> **DIRECTIONS FOR THIS TASK**:
For the listing below, give the count of lines containing "agent", and no other text.

> **DATA SHOWN**:
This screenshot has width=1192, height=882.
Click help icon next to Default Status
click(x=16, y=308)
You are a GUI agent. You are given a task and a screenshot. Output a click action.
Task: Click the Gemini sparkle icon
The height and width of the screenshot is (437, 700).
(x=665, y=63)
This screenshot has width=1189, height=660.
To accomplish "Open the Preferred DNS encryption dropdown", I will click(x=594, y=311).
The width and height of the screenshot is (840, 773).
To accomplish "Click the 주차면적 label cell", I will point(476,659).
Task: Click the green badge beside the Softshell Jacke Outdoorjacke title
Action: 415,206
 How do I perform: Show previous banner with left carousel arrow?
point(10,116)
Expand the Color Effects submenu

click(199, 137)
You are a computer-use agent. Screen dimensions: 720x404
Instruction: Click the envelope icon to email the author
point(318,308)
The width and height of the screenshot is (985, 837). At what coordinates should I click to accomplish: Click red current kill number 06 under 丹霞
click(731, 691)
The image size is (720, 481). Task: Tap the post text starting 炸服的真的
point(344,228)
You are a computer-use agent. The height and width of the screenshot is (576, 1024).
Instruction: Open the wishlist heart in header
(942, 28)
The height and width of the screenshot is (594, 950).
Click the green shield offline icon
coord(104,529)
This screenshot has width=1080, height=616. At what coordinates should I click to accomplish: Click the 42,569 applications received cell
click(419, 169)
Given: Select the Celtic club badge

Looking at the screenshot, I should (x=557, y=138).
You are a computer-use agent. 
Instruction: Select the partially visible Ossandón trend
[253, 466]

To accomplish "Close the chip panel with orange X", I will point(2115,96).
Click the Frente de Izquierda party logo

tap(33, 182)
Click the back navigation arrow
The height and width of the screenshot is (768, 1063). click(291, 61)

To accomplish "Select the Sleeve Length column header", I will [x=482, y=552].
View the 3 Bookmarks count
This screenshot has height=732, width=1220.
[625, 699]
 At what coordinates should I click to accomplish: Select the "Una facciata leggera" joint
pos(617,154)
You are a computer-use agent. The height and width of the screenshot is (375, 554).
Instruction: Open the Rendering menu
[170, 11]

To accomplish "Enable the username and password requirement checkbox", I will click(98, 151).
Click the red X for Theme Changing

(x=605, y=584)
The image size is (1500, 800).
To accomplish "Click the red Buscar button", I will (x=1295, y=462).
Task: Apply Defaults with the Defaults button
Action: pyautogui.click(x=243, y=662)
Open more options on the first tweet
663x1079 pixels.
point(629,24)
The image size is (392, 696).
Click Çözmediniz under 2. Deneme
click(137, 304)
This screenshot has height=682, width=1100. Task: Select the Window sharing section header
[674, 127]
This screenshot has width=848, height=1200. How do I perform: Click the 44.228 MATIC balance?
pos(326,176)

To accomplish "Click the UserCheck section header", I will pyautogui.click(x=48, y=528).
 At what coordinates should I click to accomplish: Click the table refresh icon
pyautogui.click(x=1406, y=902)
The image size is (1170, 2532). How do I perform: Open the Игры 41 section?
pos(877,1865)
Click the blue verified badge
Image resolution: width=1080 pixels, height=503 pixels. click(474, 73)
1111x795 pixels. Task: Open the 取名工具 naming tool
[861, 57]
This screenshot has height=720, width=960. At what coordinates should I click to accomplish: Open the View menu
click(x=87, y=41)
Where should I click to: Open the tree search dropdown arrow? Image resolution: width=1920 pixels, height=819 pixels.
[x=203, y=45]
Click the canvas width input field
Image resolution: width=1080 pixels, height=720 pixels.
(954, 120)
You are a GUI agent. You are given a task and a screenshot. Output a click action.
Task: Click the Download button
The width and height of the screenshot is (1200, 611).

> **TASK OUTPUT**:
6